__Supplied text__.
######

Recreational therapy : In particularly recalcitrant cases of CRPS, recreational therapy is an attractive option to engage the patient in activity to break their phobia of movement or contact. If planned appropriately, recreational therapy may incorporate the goals of the physical therapist and occupational therapist [14].

Vocational rehabilitation : This is an advanced level rehabilitation therapy in which the patient is prepared for return to work. Alternatively it is termed “work hardening.” The vocational rehabilitation specialist must work closely with the patient to fully understand the physical demands of the patient’s prior occupation. Although it is utilized late in the rehabilitation process, vocational rehabilitation should also be addressed early on to ensure that the final goal of return to work is constantly the focus of the patient’s therapeutic process. The therapist may also work with the patient’s employer in an attempt to optimize the workplace for any new limitations the patient may possess [15].

A handful of medications have been evaluated in randomized controlled trials (RCTs) specifically for use in CRPS, but the majority of medications prescribed for the disease state have only been evaluated in other neuropathic syndromes.

######

__Data shown__.
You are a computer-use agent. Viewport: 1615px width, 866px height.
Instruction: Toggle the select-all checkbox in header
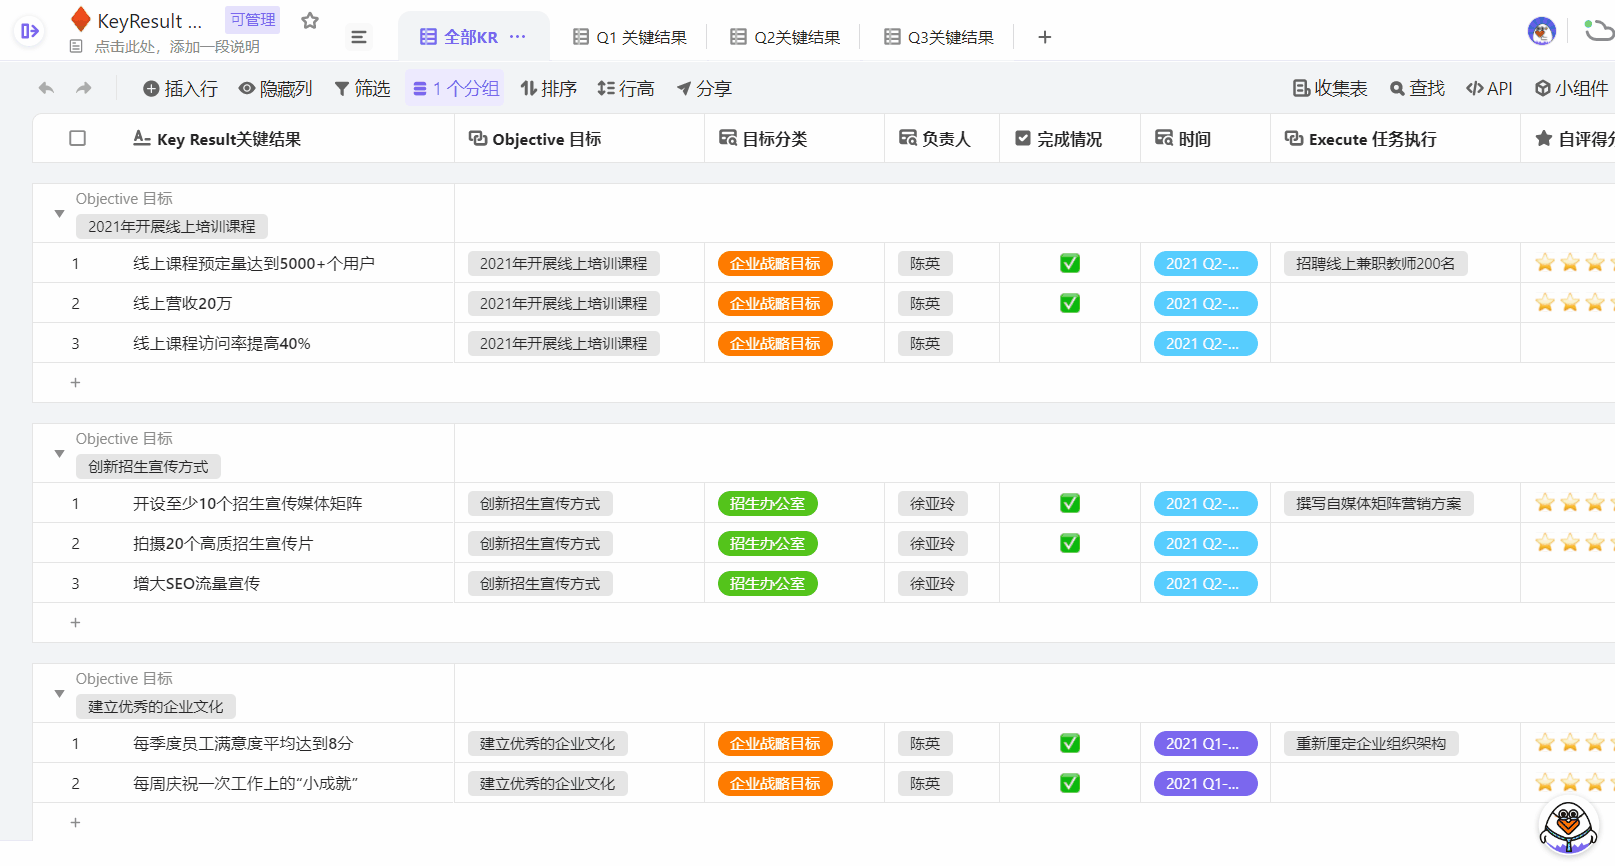pyautogui.click(x=77, y=139)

######

__What you need to do__.
1. In the CRPS treatment text, what is vocational rehabilitation also called?
2. Write the next part of the CRPS treatment text, picking up after its last sentence.
The data are separate material, apart from the CRPS treatment text.

__Results for the exercise__.
1. Work hardening.

2.
Fusion of the inferior cervical and first thoracic ganglia forms the stellate ganglion, which is only present in 80% of the population and provides sympathetic innervation to the upper extremities, head, and neck. With a pure stellate ganglion block, a majority of the sympathetic nerves of the upper extremity will be blocked, but anomalous pathways exist that bypass the ganglion. These pathways, known as Kuntz’s nerves , are responsible for the incomplete nature of sympathetic blockade if a pure stellate ganglion block is performed without blockade of the second and third thoracic ganglia [26]. The stellate ganglion itself is usually 1–2.5 cm long, 1 cm wide, and 0.5 cm thick near the level of the C7 vertebrae. Although its location may vary, it is most often at the lateral border of the longus colli muscle (LCM) in the region anterior to the first rib and posterior to the vertebral vessels [27]. Therefore, the stellate ganglion is located in close proximity to various fragile soft tissue structures, which is responsible for the increasing popularity of ultrasound guidance as compared to the blind or even fluoroscopic techniques. Vulnerable soft tissues in the vicinity of the stellate ganglion include the esophagus, recurrent laryngeal nerve, pleural space, subarachnoid and epidural spaces, thyroid artery, and vertebral artery.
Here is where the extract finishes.